Results: Pterygospinous and pterygoalar bars were seen in 41 skulls which were classified into Type I (26.83%), Type II (58.54%) and Type III (14.63%) based on the presence of pterygospinous bar, pterygoalar bar or both together. Pterygospinous bars were seen in 17 skulls of which, one skull (5.88%) had complete and 16 skulls (94.12%) showed incomplete bars. Out of the 30 skulls with pterygoalar bars, complete bar was seen in one (3.33%) and incomplete in 29 skulls (96.67%). These bars were seen more on the left side of the skull than on the right. They were in close relation to the foramen ovale; the pterygospinous bar was inferior or medial to foramen ovale and pterygoalar bar was lateral, inferior or medial to the foramen ovale.

Conclusion: The presence of the pterygospinous and pterygoalar bars cause variety of symptoms due to neurovascular entrapment and also obstruct surgical approaches to the base of skull. Hence the anatomical knowledge of these osseous bars is essential for anaesthetists, radiologists, dentists and neurosurgeons to increase the success of diagnostic evaluation and surgical approaches to the cranial base.

Keywords

Introduction

Ossification of ligaments can lead to symptomatic compression of regional structures, especially nerves, and should be considered in patients in whom other causes for compressive syndrome cannot be identified. Ossification of ligaments of cranial base can also obstruct surgical corridors and interfere with operative access in this area [1]. Osseous bridging in various parts of the body is a frequent age dependent process, poorly understood and represents the outcome of secondary ossification of fibrous stuctures[2]. However the presence of these bony bridges in children suggested the possibility of genetic factors [3]. Various ligaments of skull are of clinical importance, among which the pterygospinous and pterygoalar ligaments are located close to the foramen ovale and maintain an important clinical relation with this structure. The pterygospinous bar is either below or medial to the foramen ovale in contrast to the pterygoalar bar which lies lateral to the foramen or runs beneath it, dividing the foramen ovale into two parts [2].

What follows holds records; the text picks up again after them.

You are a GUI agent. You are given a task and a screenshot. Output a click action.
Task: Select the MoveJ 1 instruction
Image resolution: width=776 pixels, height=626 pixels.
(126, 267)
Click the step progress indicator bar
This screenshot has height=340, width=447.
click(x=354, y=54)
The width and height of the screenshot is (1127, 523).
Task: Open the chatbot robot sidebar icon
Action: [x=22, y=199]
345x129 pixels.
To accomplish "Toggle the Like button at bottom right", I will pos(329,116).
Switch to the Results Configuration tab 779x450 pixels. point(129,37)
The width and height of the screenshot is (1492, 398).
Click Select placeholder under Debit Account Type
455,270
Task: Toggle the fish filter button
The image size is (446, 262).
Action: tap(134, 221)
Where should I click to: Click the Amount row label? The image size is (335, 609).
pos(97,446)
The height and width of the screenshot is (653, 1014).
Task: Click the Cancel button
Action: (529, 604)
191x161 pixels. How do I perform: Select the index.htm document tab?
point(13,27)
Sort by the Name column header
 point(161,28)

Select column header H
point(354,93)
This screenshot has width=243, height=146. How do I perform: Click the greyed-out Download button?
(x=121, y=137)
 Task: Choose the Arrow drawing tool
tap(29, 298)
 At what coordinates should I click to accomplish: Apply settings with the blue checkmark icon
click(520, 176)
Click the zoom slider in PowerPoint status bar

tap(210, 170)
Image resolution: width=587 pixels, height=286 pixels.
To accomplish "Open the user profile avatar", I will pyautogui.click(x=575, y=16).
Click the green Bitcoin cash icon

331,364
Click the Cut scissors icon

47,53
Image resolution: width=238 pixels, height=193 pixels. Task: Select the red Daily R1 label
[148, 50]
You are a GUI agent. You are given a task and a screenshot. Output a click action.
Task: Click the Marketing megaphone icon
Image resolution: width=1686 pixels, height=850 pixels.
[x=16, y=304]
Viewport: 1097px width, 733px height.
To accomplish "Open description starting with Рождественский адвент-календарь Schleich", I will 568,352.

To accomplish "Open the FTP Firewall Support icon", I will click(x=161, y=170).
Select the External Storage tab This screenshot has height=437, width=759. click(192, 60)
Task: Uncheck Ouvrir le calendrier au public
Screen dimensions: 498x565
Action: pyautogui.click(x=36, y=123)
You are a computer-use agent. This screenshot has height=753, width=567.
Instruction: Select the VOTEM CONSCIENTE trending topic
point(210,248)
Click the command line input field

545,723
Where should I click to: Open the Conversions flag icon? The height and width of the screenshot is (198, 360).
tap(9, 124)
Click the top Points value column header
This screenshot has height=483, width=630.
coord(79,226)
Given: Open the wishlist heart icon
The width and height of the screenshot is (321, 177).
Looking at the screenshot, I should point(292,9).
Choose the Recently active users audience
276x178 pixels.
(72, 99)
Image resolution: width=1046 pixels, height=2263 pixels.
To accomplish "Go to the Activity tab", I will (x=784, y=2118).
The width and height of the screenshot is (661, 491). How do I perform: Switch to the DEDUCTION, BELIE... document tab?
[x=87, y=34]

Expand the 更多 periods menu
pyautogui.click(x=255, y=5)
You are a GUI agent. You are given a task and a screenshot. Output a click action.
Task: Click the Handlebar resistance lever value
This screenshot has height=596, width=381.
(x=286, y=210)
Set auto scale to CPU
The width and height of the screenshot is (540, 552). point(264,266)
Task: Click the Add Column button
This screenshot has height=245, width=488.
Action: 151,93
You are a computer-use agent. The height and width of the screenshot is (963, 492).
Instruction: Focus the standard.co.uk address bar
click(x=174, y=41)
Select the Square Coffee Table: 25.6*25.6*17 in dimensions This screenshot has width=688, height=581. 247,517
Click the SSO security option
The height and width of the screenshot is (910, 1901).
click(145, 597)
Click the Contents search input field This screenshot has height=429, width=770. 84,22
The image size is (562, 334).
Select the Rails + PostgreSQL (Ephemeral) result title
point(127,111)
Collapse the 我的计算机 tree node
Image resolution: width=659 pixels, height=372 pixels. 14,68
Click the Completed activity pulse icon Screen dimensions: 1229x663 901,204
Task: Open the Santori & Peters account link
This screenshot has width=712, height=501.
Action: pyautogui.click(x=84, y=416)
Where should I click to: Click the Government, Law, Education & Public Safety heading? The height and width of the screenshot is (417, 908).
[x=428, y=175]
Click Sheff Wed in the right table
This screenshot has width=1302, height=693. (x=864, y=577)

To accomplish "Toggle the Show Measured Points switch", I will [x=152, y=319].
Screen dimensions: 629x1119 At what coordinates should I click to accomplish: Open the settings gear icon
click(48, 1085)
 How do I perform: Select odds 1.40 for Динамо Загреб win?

The pterygospinous ligament which is the thickening of the fascia between the lateral and medial pterygoid muscles stretches between the spine of sphenoid to the upper part of the posterior border of the lateral pterygoid plate. The pterygospinous ligament is occasionally replaced by muscular formations such as the pterygospinous muscle which is inserted into the temporomandibular joint capsule extending to the articular disc. Sometimes the pterygospinous ligament may get ossified completely or incompletely. Complete ossification of this ligament was named after Civinini, an Italian anatomist as Civininian bar or pterygospinous bar. The foramen formed by this bar was called as foramen of Civinini or pterygospinous foramen through which passes the medial pterygoid vessels and nerves as well as branches of mandibular nerve to the muscles of mastication[3-5]. So ossification of this ligament may entrap the neurovascular structures and this may be an obstacle for mandibular nerve block [6].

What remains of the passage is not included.